In Washington state, where 340B reporting is required, the system still falls short. For example, in 2022, several local hospitals were sued for failing to provide free or discounted care to low-income patients, despite receiving millions in 340B-related savings. These institutions ultimately refunded over $21 million in medical bills. While this restitution was a step in the right direction, it highlights the systemic flaws that allow such abuses to occur in the first place.

Hospitals in Everett rely on the 340B program to keep drug costs manageable for their patients, yet they’re competing with larger systems that exploit the program for profit. Many hospitals can bill insurers or patients at full price for drugs purchased at steep 340B discounts and brazenly pocket the difference. Without a requirement to reinvest those profits into patient care, the intended beneficiaries — underserved patients — are left behind.

Efforts to reform the 340B program, such as implementing a rebate model where discounts are applied retroactively and transparently, have been met with resistance. Surprisingly, even the Health Resources and Services Administration, which oversees the program, has opposed such measures despite finding widespread noncompliance in their audits.

The consequences of inaction are clear. Critical access hospitals in north King County and across rural Washington struggle to maintain services due to financial constraints, even as larger systems exploit 340B savings for profit. Meanwhile, families in our community face higher medical bills and limited access to affordable medications.

It’s time for change.
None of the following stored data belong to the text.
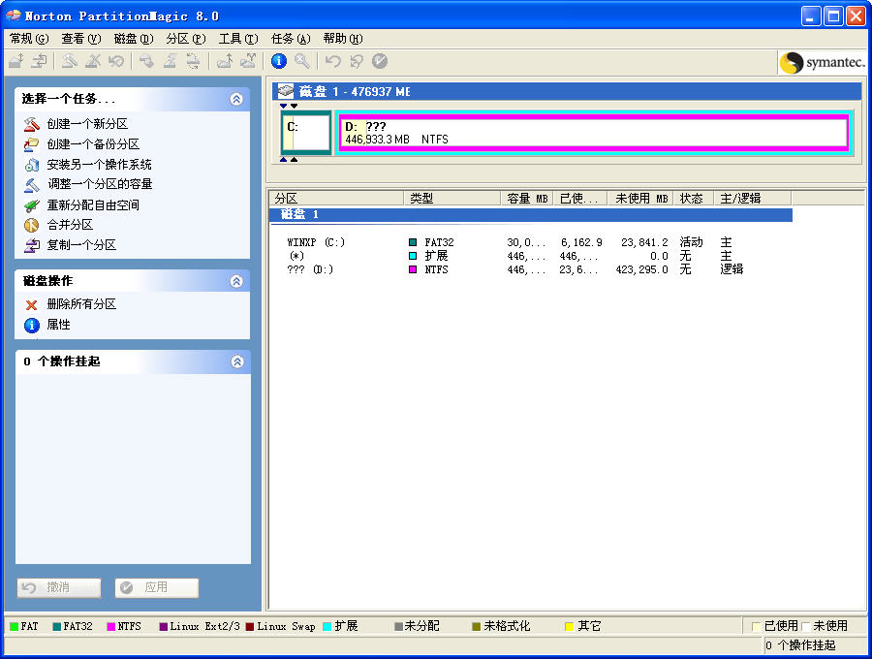
Task: Collapse the 选择一个任务 panel
Action: [237, 99]

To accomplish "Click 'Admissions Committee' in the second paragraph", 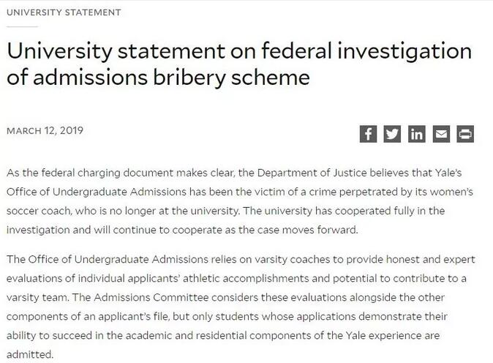I will coord(151,297).
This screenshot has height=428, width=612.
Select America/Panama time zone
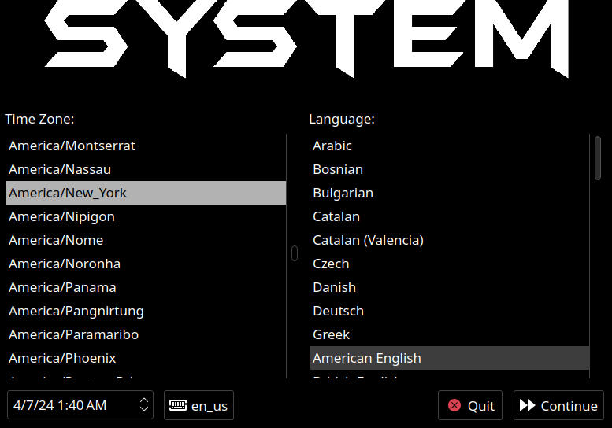[62, 287]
Lawmakers must prioritize reforms that increase transparency and accountability in the 340B program. Hospitals benefiting from 340B should be required to document how savings are used to support low-income patients. Implementing stricter oversight and enforcing compliance with program requirements will ensure that the financial benefits of 340B flow directly to the patients and communities it was designed to serve.
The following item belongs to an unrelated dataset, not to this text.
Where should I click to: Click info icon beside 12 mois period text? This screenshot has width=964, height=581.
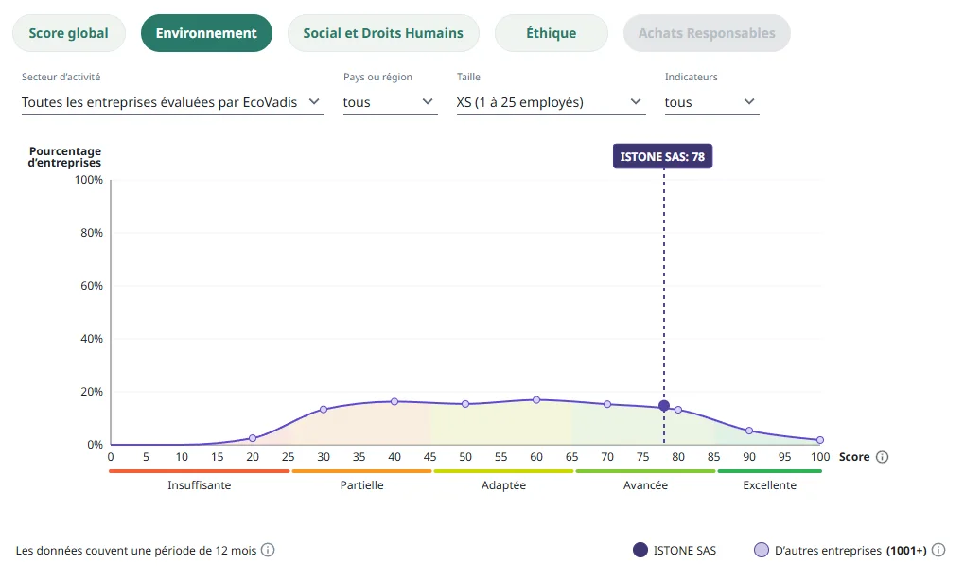pyautogui.click(x=268, y=550)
Washington’s Sen. Patty Murray and her colleagues in Congress have a critical role to play in addressing these issues. By championing 340B reform, they can help ensure that Everett’s children’s hospitals, critical access facilities, and the underserved patients they serve truly benefit from this vital program. Reforming 340B is not just an administrative necessity; it’s a moral imperative to put patients first.

David Applbaum is a certified physician assistant. He lives in Edmonds.